September 11th, 2008

NoScript mitigates HTTPS cookie hijacking attacks

Posted by Ryan Naraine @ 6:36 am

Categories: Anti Virus, Arbitrary Code Execution, Browsers, Data theft, Exploit code, Firefox, Flash, Mozilla, Open source, Pen testing, Responsible disclosure, Vulnerability research, Web 2.0, Zero-day attacks

Tags: Attack, Cookie, NoScript, Ryan Naraine

The invaluable NoScript for Firefox plug-in just got a tad better.

According to Giorgio Maone, the developer behind the popular browser extension, a new experimental feature called “Forced Secure Cookies” has been added to NoScript v1.8.0.5 to mitigate the HTTPS cookie hijacking attack vector discussed at DEFCON 16 last month.

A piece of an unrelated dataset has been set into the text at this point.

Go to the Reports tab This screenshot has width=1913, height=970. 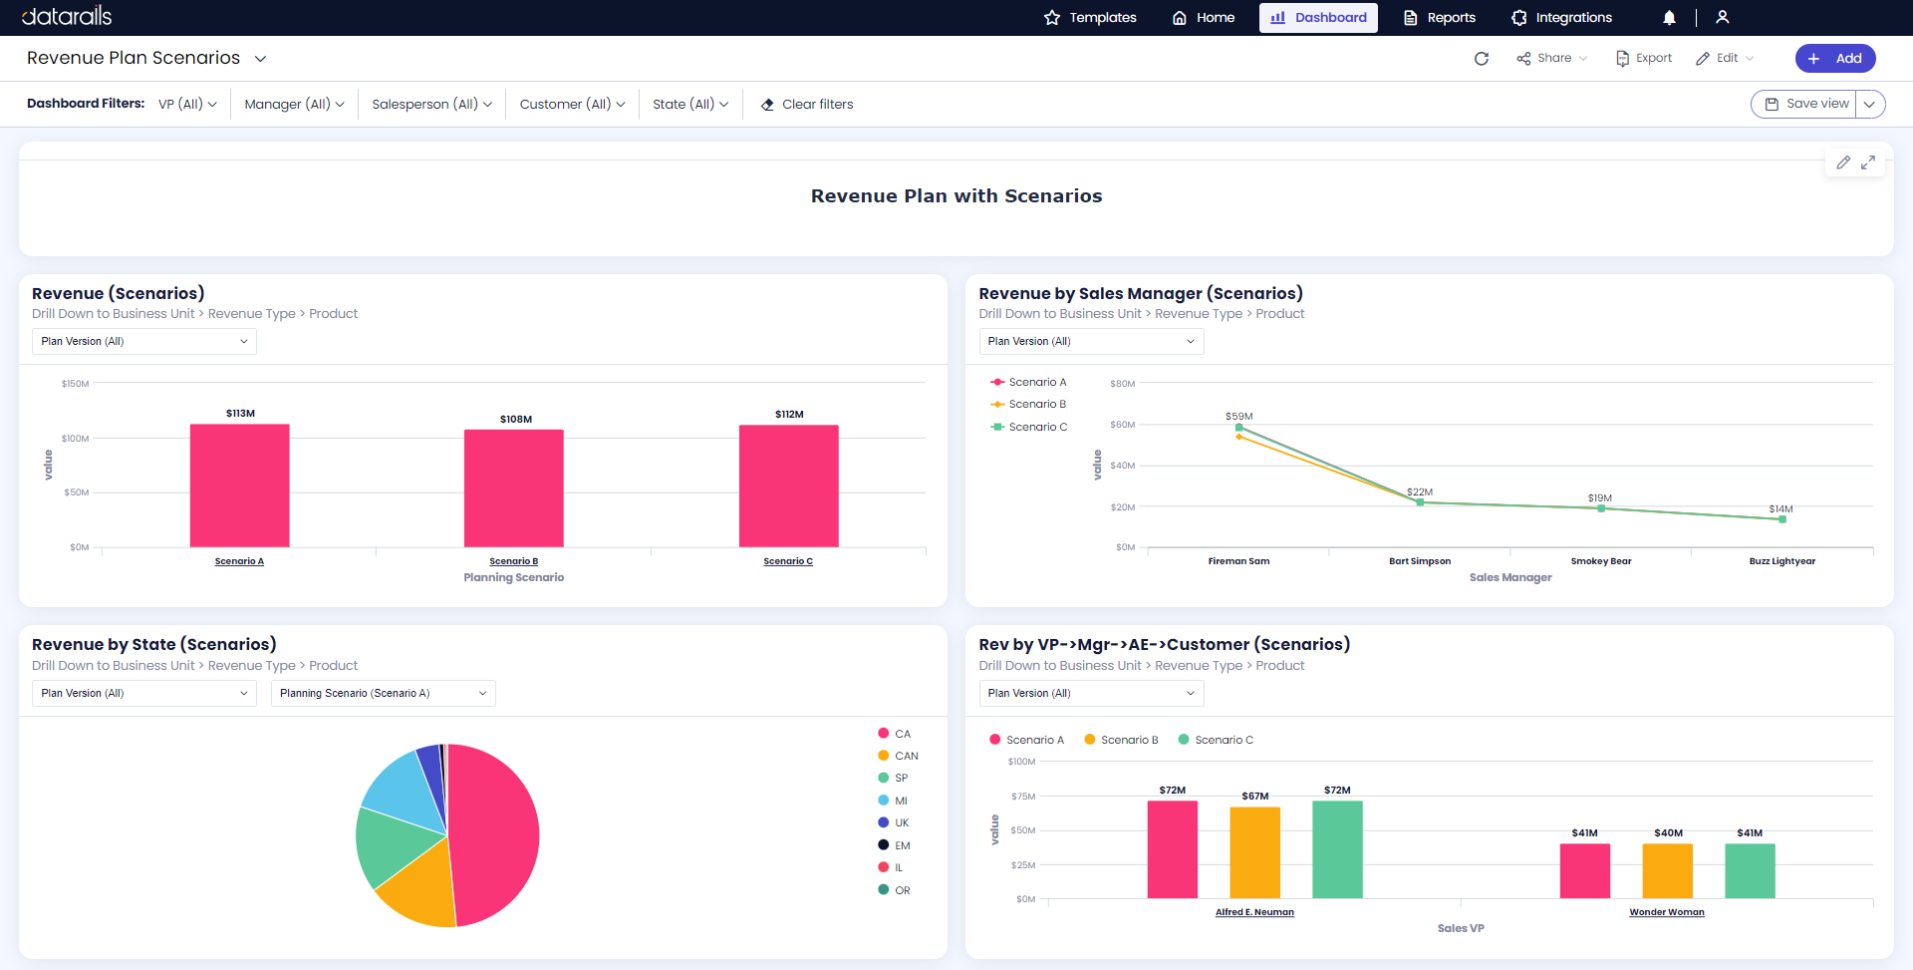point(1439,18)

Enabled by default, [the new feature] can be disabled either globally, by toggling the noscript.secureCookies about:config preference, or for specific domains only, by listing them (space or comma separated) in the noscript.secureCookiesException about:config preference.

[ GALLERY: 10 free security utilities you should already be using ]

Maone described the new feature as a countermeasure against Mike Perry’s automated HTTPS cookie-hijacking attack (see CookieMonster tool) that’s unobtrusive and non-interactive:

NoScript 1.8.0.5 just intercepts the “Set-Cookie” headers which are being sent over encrypted connections and are not flagged as “Secure” yet, adding the missing attribute on the fly before the cookie is stored.
This way, only those cookies actually created in the context of an encrypted transaction are forcibly switched to “Secure”, and therefore sites having lower security requirements and needing insecure cookies to work as a non-sensitive persistence mechanism are less likely to break.
Obviously those sites creating session-identifier cookies over insecure channels and recycling them after secure authentication won’t be helped by this implementation, but it’s apparently not the case of GMail, for instance.
However, should that prove itself to be such a common pattern to be worth protecting, a check on HTTP/HTTPS switching could be added to erase any previously set domain cookie.

[ SEE: DEFCON 16: List of tools and stuff released ]

NoScript blocks malicious scripts and allows JavaScript, Java and other potentially dangerous content only from sites you trust. It is also used by Firefox browser users to  blocks blocks Flash and other potentially exploitable plugins  and provides powerful Anti-XSS protection.